We start this track feeling like the percussion is about to pull the rug out from under us, but its fragmented groove undeniably precludes the verse from sounding fragile rather than haunting. When King sings, she isn’t stabbing the melody with her words, but instead sewing verses into the fabric of a harmony as to make instrumentation and vocals indistinguishable from one another. This makes the collective strength of the music that much stronger and certainly emphasizes the emotional investment she’s making in every lyric shared here. She’s a first-timer, but she has the fluidity of someone who most definitely has spent a lot of time thinking about how she wants to express herself (and, more importantly, what she wants to put on the table in the first place).

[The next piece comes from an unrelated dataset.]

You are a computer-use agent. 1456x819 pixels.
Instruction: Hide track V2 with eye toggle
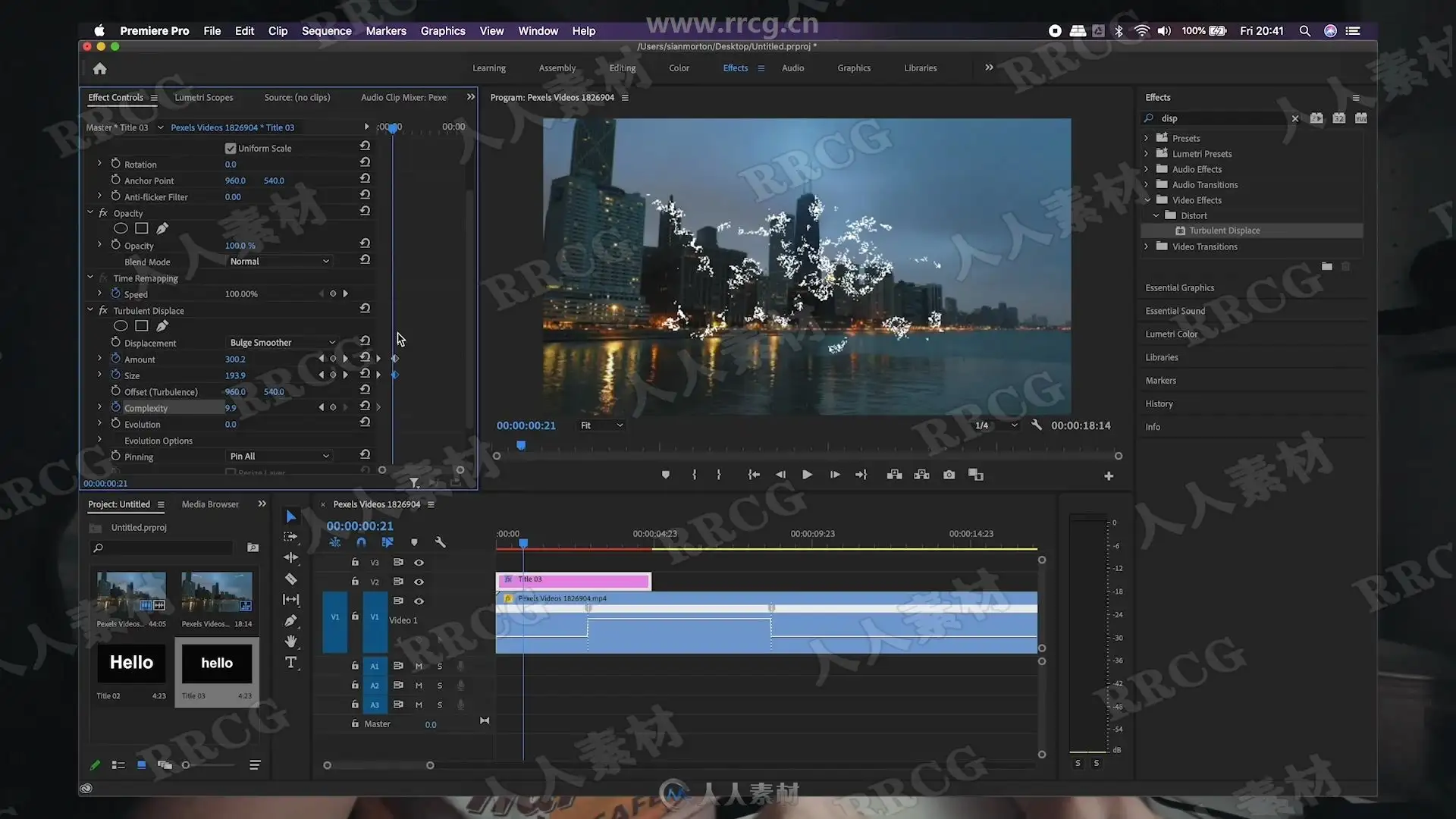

There is no concentrated climax in “Mirror Mirror,” but instead moments in which the dark melodicism of the music recedes just enough to reveal a hint of optimism in the words. This centers the narrative of the track on unrelenting passion rather than virtuosity of play, which is a lot more fetching if you prefer the thoughtfulness of singer/songwriters over the indulgence of contemporary pop/rock. King is definitely taking some measure of influence from mainstream surreal pop artists like Billie Eilish have been cultivating with enormous success, but hers is an odyssey guided more by reflection than it ever will be commentary. This separates her from a lot of lackluster forces on the commercial side of the dial, and even those currently winning great critical favor.
– https://open.spotify.com/track/3jr4nWSHM0DUlXkzGDpw2Q
I hear a lot of potential in Morgan King’s sound in “Mirror Mirror,” and as long as she stays focused on developing her vocal more than her production style or cosmetics alone, I believe she’s going to experience continuous praise from the media and fans the same this year. There’s no denying that she has a lot in common with the elite class of Gen-Z and Millennial songwriters disinterested in replaying the same formulaic concepts their forerunners did, but I don’t see her sound evolving as slowly as a lot of her peers’ will. She’s off to a really amazing start in “Mirror Mirror,” and I hope to hear her follow-up with something just as spellbinding before the summer has come to an end.